From making tax-saving investments and submitting proofs to reviewing home loan interest and capital gains, here are important steps to avoid last-minute tax issues
March 15, 2026 / 09:14 IST
march 31 deadline
Snapshot AI
  • Make tax-saving investments by March 31 for FY 2024–25.
  • Submit investment proofs to employers to avoid higher TDS
  • Review documents and finances to avoid errors and missed deductions.

As the financial year approaches its end on March 31, taxpayers and salaried individuals are advised to complete several important financial tasks to maximise tax savings and avoid compliance-related issues.

Financial experts note that reviewing documents, confirming deductions and checking insurance coverage before the deadline can help individuals prevent higher tax deductions and unexpected financial complications.

Advance tax deadline

One of the key dates to watch is March 15, which is the last day to pay the final instalment of advance tax for FY 2025–26. Taxpayers whose estimated tax liability exceeds Rs 10,000 must ensure timely payment to avoid interest charges on the outstanding amount.

Senior citizens aged 60 years or above are exempt from paying advance tax if they do not have income from business or profession during the financial year.
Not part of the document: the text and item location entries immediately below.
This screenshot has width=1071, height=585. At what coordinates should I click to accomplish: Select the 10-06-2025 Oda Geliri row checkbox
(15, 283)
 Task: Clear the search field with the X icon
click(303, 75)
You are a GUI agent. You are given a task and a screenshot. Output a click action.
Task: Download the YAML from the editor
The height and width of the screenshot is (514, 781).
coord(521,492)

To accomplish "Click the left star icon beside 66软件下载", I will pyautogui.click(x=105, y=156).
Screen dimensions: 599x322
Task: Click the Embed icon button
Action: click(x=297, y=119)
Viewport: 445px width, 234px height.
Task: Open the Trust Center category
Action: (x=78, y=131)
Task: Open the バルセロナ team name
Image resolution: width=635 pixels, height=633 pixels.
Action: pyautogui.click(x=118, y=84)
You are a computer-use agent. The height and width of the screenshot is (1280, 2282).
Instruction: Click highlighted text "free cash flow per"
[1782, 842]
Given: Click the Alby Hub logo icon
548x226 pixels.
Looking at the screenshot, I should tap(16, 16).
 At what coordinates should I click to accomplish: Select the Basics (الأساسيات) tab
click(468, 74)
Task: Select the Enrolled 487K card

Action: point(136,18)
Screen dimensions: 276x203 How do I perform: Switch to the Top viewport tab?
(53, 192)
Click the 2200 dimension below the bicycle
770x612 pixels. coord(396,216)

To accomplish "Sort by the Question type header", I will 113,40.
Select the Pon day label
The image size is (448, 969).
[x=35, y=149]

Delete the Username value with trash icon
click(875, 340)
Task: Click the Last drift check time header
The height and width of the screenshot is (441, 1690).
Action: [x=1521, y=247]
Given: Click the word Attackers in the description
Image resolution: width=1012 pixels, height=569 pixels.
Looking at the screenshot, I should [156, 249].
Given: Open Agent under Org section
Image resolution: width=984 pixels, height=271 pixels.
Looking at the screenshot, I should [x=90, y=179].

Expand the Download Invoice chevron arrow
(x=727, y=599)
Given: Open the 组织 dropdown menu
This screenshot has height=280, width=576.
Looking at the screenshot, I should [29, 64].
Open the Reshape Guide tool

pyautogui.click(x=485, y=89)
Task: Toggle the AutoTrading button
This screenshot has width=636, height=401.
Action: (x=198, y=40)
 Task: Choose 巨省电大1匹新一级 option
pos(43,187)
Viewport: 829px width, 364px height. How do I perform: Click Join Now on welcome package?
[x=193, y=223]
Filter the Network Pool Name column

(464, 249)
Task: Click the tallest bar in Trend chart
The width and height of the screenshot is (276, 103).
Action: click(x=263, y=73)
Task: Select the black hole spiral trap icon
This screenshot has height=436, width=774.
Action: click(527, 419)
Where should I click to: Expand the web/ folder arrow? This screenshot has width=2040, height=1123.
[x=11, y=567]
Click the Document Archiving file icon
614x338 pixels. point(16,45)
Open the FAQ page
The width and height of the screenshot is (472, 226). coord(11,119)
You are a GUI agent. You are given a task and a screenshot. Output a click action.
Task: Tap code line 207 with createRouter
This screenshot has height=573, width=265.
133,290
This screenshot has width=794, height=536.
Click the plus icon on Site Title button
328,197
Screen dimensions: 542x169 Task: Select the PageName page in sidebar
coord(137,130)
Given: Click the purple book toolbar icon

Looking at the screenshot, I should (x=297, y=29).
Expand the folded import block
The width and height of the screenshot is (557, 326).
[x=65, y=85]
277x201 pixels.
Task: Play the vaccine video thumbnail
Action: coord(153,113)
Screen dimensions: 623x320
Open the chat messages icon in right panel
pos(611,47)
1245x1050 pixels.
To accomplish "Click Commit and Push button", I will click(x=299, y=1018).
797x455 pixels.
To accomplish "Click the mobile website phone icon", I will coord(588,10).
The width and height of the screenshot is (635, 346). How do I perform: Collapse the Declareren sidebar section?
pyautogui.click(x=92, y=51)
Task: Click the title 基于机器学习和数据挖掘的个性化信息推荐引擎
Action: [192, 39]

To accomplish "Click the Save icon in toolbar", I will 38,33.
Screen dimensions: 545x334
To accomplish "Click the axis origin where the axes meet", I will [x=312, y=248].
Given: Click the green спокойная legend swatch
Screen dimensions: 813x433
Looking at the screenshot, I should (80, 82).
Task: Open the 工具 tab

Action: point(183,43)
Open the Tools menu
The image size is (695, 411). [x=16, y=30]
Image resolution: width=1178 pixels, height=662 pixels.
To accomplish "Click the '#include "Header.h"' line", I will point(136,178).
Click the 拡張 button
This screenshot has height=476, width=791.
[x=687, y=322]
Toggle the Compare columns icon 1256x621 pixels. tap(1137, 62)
However, senior citizens who earn income from a business or profession are required to pay advance tax.

Investing for tax deduction:

Investors must make tax-saving investments before March 31 to claim deductions for the financial year 2024–25. Investments made after this date will only be eligible for tax deductions in the next financial year, 2025–26.

Taxpayers opting for the old tax regime can invest in instruments such as the Provident Fund (PPF), Sukanya Samriddhi Account (SSA), and the National Pension System (NPS) to claim tax benefits under Section 80C of the Income Tax Act, 1961.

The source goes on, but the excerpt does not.